Scientific American Supplement, No. 664, September 22,1888

Chapter 9

Chapter 93,465 wordsPublic domain

We now come to the animal life in mines and pits. This is mostly represented, of course, by lower organisms, as infusoria and worms. Thus, in the slime on the bottom of the waters in mines, several species of _amoebæ_ are found, which consist of microscopically small animated bodies, continually floating about, nourishing themselves by absorbing organic matter, possessing sensation, propagating, etc., and, in fact, having actually the qualities of real animal nature. Further, we find in those subterraneous waters a species of the sun infusorium (_Actinophrys_), which is especially frequent in the mines of Klausthal. Fig. 6 shows one of these peculiar little beings. Also the _Stylonychia_ (Fig. 7) is a characteristic inhabitant of those places, and always present there.

It moves with great rapidity in the water by means of the numerous hairs covering its body, can turn quickly in any direction, and thus is enabled to catch suddenly the little beings on which it lives and which it hunts; for which reason the stylonychia is called the "rapacious infusorium."

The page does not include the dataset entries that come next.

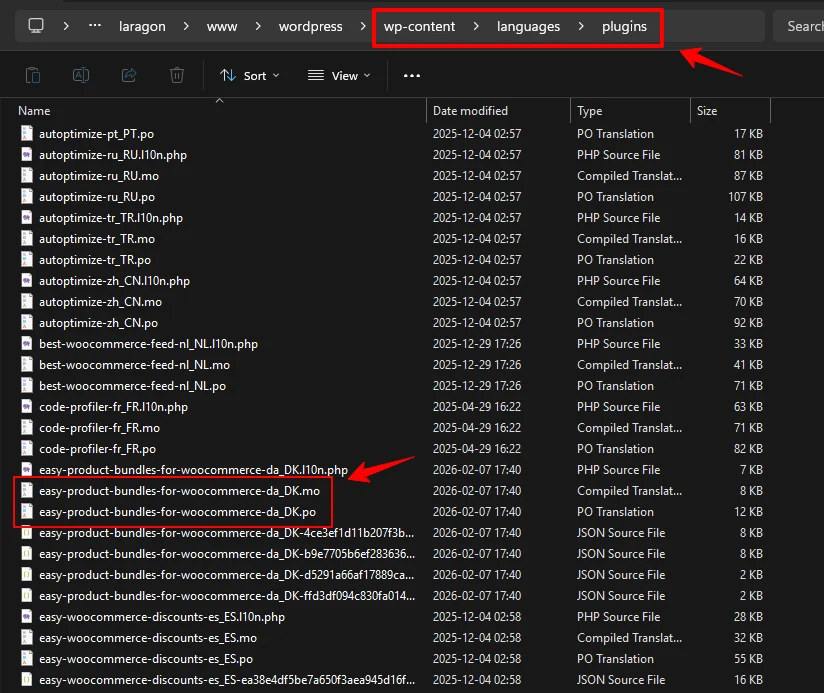The image size is (824, 693).
Task: Open the See more three-dots menu
Action: click(x=412, y=75)
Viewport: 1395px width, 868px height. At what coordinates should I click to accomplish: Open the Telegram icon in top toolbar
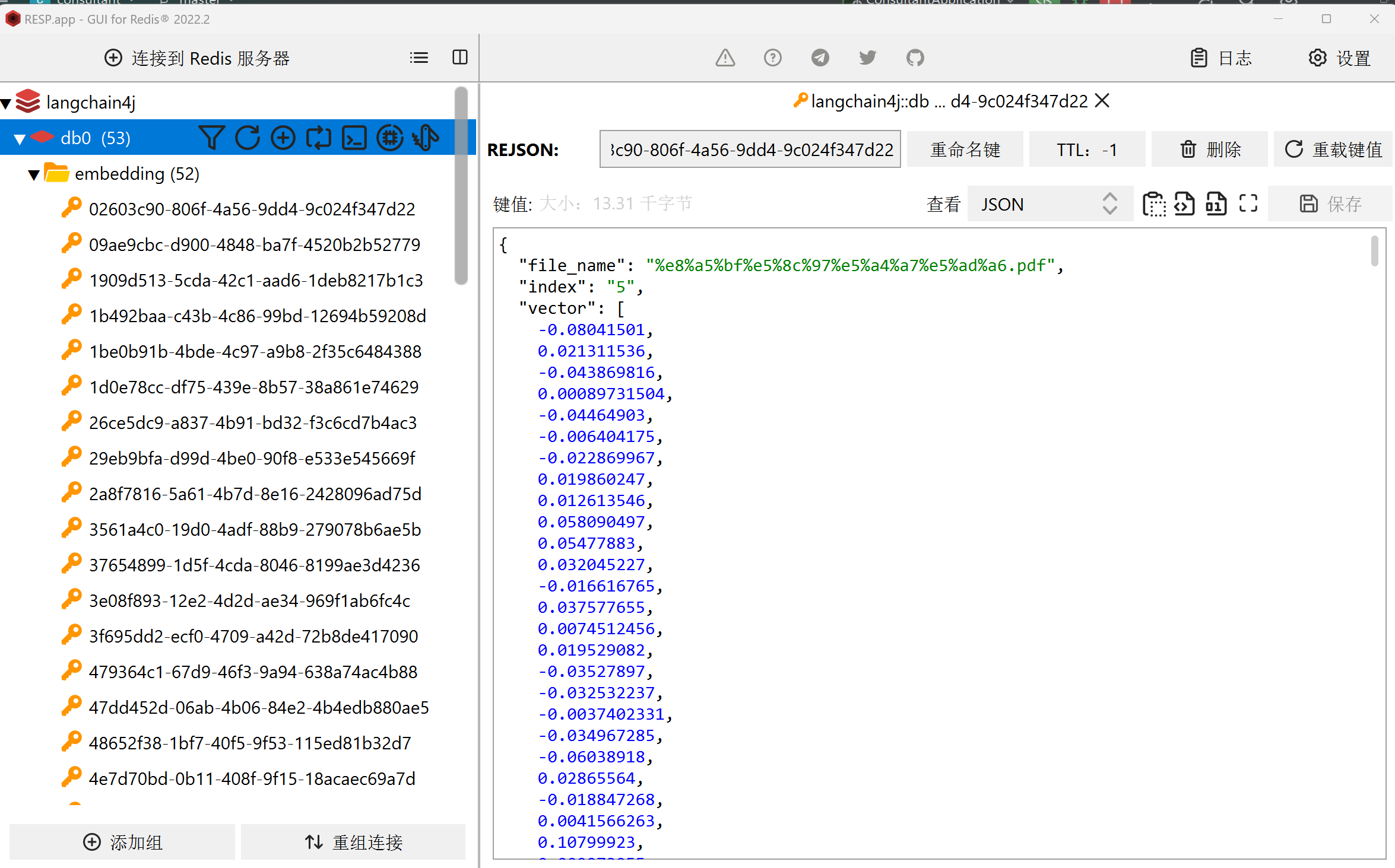[x=820, y=58]
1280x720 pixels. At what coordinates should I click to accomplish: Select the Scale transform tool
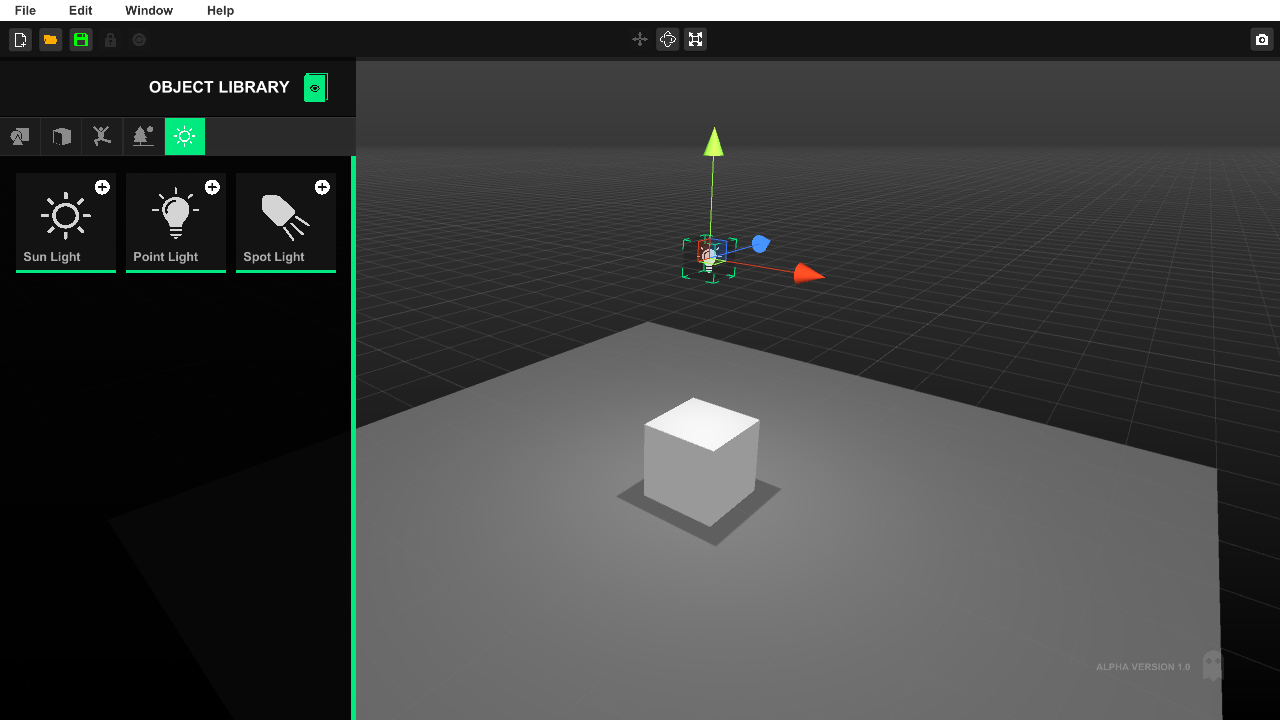(695, 39)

The above are organisms which can be seen only through the microscope, but the fauna of mines contains also larger organisms, though they are not found as regularly and are not as characteristic for those places as the forms mentioned hitherto. Among these organisms there are several species of worms, spiders, gnats, and, above all, crustaceans of the lower class. The most interesting of the latter is perhaps a variety of the sand flea (Fig. 8--_Gammarus pulex_). The crustacean found in the pits of mines, which is related to the sand flea, shows, according to Dr. R. Schneider, a slight degeneration of the organ of sight, which has taken place in consequence of its adaptation to the dark places, in which this variety of the _Gammarus pulex_ is found, which can make no use of eyes, while the sand flea possesses them fully developed. Otherwise, however, the two varieties are almost absolutely alike, differing only in some details.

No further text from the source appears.